Arnaud Bacros, Country Manager, EMC BeLux: tout le monde parle de transformation digitale… et chacun en a une vision -partielle ou partiale. Comment, vous, définissez-vous ce phénomène?
«Réduire les coûts via le cloud ne m’intéresse pas; en revanche; exploiter le cloud pour développer du business et donc du revenu, oui! Cette remarque -récente- d’un CIO m’a convaincu d’un fait: la transformation digitale est en route! Faire moins cher ce que l’on faisait hier n’a plus de sens; faire autrement ou faire autre chose, oui. La transformation digitale relève d’une ambition: tirer profit du digital pour enchanter la relation client, ce qui veut dire innover en matière de produits et services afin de générer de nouveaux revenus. C’est aussi un moyen: la capacité de l’entreprise à gérer l’adaptation de l’organisation et délivrer une performance mesurable. Sans elle, pas d’agilité, pas de rapidité, pas de nouveaux services, pas de relation client cross-canal.»

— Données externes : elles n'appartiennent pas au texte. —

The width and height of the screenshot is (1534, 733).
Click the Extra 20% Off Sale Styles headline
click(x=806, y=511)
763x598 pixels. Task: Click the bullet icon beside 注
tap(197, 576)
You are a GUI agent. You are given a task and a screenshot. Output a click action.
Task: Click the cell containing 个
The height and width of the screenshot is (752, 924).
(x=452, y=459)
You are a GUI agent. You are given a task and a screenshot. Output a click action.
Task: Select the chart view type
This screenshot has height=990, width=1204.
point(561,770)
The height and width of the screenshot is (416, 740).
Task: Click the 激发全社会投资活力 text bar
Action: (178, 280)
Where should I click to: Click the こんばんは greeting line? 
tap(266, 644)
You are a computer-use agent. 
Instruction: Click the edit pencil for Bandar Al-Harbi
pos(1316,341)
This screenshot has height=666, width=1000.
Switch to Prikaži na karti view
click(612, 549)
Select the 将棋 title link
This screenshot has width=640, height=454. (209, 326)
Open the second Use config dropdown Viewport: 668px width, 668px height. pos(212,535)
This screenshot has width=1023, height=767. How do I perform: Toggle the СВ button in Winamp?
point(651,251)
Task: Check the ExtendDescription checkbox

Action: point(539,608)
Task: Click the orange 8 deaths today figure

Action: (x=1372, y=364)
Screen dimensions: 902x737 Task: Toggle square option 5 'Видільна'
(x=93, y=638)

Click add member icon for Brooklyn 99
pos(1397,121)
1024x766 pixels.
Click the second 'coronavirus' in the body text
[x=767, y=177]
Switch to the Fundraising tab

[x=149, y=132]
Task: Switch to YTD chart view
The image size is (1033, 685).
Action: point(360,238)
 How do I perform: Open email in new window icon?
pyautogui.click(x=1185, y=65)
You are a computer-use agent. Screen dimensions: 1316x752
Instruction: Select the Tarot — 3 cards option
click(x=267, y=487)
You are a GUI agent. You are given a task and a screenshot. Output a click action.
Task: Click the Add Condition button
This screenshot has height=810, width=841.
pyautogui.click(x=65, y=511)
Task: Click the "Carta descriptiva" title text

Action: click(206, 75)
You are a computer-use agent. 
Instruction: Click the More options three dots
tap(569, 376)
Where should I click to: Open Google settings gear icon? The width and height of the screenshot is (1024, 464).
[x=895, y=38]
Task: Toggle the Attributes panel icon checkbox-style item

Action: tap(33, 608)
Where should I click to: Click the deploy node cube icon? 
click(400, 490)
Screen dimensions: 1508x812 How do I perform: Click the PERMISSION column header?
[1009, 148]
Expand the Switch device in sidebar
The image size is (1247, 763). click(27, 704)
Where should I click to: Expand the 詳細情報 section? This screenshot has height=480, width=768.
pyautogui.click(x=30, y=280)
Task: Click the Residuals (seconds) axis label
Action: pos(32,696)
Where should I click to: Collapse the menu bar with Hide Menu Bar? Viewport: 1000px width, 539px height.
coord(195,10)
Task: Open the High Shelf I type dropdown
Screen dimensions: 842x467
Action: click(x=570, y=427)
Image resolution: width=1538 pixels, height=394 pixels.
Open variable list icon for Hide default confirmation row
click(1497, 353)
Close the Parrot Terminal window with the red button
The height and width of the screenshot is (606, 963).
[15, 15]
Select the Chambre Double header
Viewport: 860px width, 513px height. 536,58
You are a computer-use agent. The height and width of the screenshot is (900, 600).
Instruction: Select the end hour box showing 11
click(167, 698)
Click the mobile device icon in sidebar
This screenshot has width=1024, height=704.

° La transformation digitale n’est donc pas seulement technologique?
«Non, mais c’est la technologie qui la supporte, qui permet de l’appréhender; Cette révolution est menée sur deux fronts: nouveaux business-models et performance de l’organisation, afin de créer la rupture, puis prendre une position dominante sur de nouveaux segments d’activité.
«La théorie de l’évolution nous indique que l’important ce n’est pas le changement en lui-même, c’est la vitesse d’adaptation! L’évolution des technologies est si rapide qu’elle génère de nouveaux usages, non détectables ou non envisagés jusqu’à présent. Nous le voyons chez nos clients: tout va vite, de plus en plus vite. Mais aussi en interne. On nous voit comme un spécialiste du stockage, alors que nous proposons bien davantage. Dans cinq ans, nous ne vendrons sans doute plus de baies de stockage…
«Partons d’un exemple concret. La solution EMC Enterprise Hybrid Cloud réunit les atouts des cloud privé et public en intégrant les environnements, les logiciels et les services d’EMC et de VMware. Avec cette solution, une entreprise se dote d’un environnement IT-as-a-service (ITaaS) en seulement 28 jours! Imaginez l’impact sur le business…»
° Qui doit assurer cette transformation digitale? Le CIO?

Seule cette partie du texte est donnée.